'''

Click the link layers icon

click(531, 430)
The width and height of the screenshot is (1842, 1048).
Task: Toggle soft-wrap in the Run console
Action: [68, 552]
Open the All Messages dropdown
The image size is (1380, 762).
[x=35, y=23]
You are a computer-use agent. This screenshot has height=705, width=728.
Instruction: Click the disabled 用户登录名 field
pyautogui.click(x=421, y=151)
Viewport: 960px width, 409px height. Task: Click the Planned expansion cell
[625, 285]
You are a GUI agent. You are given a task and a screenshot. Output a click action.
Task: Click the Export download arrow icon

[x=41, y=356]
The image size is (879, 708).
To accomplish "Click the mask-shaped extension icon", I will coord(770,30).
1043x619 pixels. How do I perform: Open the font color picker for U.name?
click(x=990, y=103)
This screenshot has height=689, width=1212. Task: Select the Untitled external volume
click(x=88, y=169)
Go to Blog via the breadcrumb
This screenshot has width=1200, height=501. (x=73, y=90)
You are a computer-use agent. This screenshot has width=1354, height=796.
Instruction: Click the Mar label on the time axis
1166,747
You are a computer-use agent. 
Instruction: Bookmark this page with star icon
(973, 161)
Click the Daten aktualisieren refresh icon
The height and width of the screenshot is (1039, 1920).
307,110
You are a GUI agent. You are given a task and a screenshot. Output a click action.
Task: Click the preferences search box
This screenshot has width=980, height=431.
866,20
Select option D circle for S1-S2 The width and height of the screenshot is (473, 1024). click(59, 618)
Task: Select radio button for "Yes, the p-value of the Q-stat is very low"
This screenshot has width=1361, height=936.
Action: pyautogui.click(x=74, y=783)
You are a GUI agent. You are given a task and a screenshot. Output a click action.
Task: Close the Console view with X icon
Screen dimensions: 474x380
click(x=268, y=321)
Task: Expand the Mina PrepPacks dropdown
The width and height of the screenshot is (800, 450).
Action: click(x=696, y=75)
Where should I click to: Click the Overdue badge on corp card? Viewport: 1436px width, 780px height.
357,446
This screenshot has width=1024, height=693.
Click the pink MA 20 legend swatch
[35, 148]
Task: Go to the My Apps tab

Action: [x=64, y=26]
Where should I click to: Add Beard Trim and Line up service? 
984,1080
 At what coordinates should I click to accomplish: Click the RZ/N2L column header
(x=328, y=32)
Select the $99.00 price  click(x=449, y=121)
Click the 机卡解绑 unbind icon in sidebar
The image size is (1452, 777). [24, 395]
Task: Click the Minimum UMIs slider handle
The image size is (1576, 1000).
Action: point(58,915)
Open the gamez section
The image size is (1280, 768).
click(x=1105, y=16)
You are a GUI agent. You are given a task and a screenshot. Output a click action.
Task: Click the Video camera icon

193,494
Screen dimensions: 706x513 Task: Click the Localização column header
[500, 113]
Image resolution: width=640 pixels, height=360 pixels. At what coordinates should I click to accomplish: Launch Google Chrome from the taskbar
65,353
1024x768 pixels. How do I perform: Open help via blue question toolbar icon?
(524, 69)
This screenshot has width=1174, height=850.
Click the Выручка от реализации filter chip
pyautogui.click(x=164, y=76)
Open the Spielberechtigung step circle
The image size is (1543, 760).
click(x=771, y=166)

'''

Among the entries above, copy exactly only the lines starting with the one containing "1043x619 pixels. How" and going through the one containing "has width=1354, height=796.", both ends included.

_RESULT FOR THIS EXERCISE_
1043x619 pixels. How do I perform: Open the font color picker for U.name?
click(x=990, y=103)
This screenshot has height=689, width=1212. Task: Select the Untitled external volume
click(x=88, y=169)
Go to Blog via the breadcrumb
This screenshot has width=1200, height=501. (x=73, y=90)
You are a computer-use agent. This screenshot has width=1354, height=796.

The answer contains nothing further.